Page Titles, Headlines, and Subheaders, OH MY!
The one thing you never want to see in your web pages—whether on your blog, your wiki, or your own website—are grey pages with nothing but text: no links, no headlines, no images.
People like to scan and skim on the web. This is no surprise. Readers have skimmed and scanned ever since newspapers started cramming their pages with information centuries ago. We are hunters and gatherers searching for information, as web content strategist Ginny Redish likes to say in her book, Letting Go of the Words. We don’t read, we hunt. If we do not think your page offers the information we want, we move on. Quickly.
Consider the times you have used a search engine to look for information on a particular topic. Type in your keywords. Google shows you 150,234 results. How do you choose what to read? The page title that is displayed to you in the search engine results influences you on whether or not to visit that web page. And then once you visit a web page from your search results, you will often skim the headings (when available) to find what you need. If the headings aren’t yielding fruitful indications that you are in the right place, you may leave and try another search result—even though the information you seek was actually there.
Or think about the times you have jumped on your favorite news site (e.g., CNN, ESPN, Wired, etc.). Much like when reading newspapers, the first thing most readers do is skim the headlines looking for something to catch their interest. Readers do the same thing when they visit a blog that they haven’t been to before.

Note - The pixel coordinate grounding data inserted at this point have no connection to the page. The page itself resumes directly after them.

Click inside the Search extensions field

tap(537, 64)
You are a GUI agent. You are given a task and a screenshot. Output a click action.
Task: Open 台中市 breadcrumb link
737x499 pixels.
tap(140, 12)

As Copyblogger points out at the beginning of his tutorial about writing headlines for the web,
Your headline is the first, and perhaps only, impression you make on a prospective reader. Without a compelling promise that turns a browser into a reader, the rest of your words may as well not even exist. . . . On average, 8 out of 10 people will read headline copy, but only 2 out of 10 will read the rest.

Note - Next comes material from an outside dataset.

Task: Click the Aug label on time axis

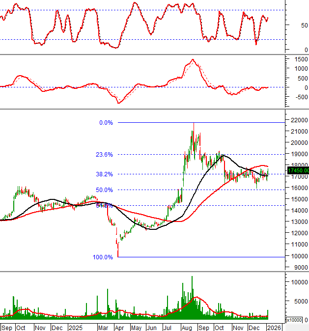Action: (x=187, y=327)
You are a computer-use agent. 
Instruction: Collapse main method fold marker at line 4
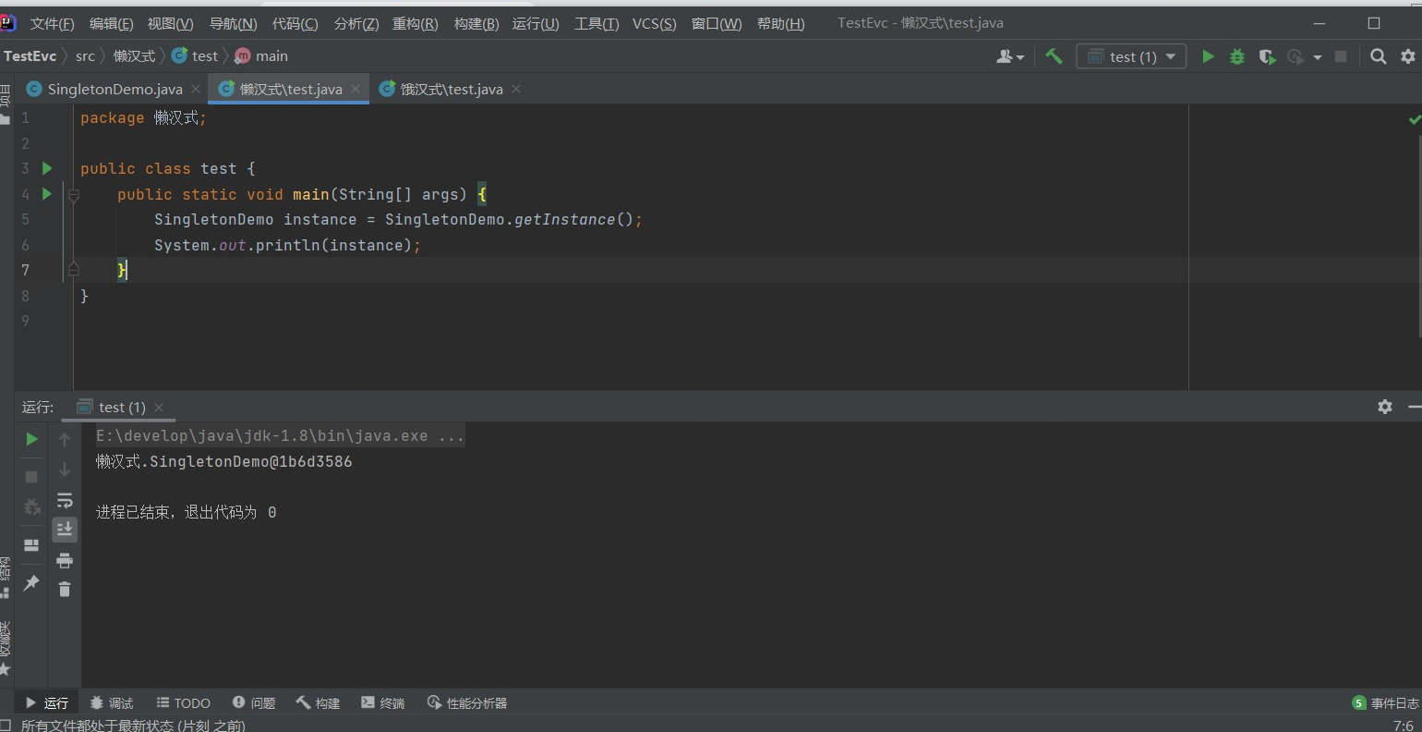click(73, 194)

Editors of professional news publications and serious bloggers know this, and they typically spend significant amounts of time coming up with the right headline to attract readers. Whether you are keeping your own weblog, creating an information page for a client, working on a wiki page, or building a personal portfolio website, you’ll need to take some time, too, to create page titles, headings, and subheaders that invite your reader to explore and understand the content you have created.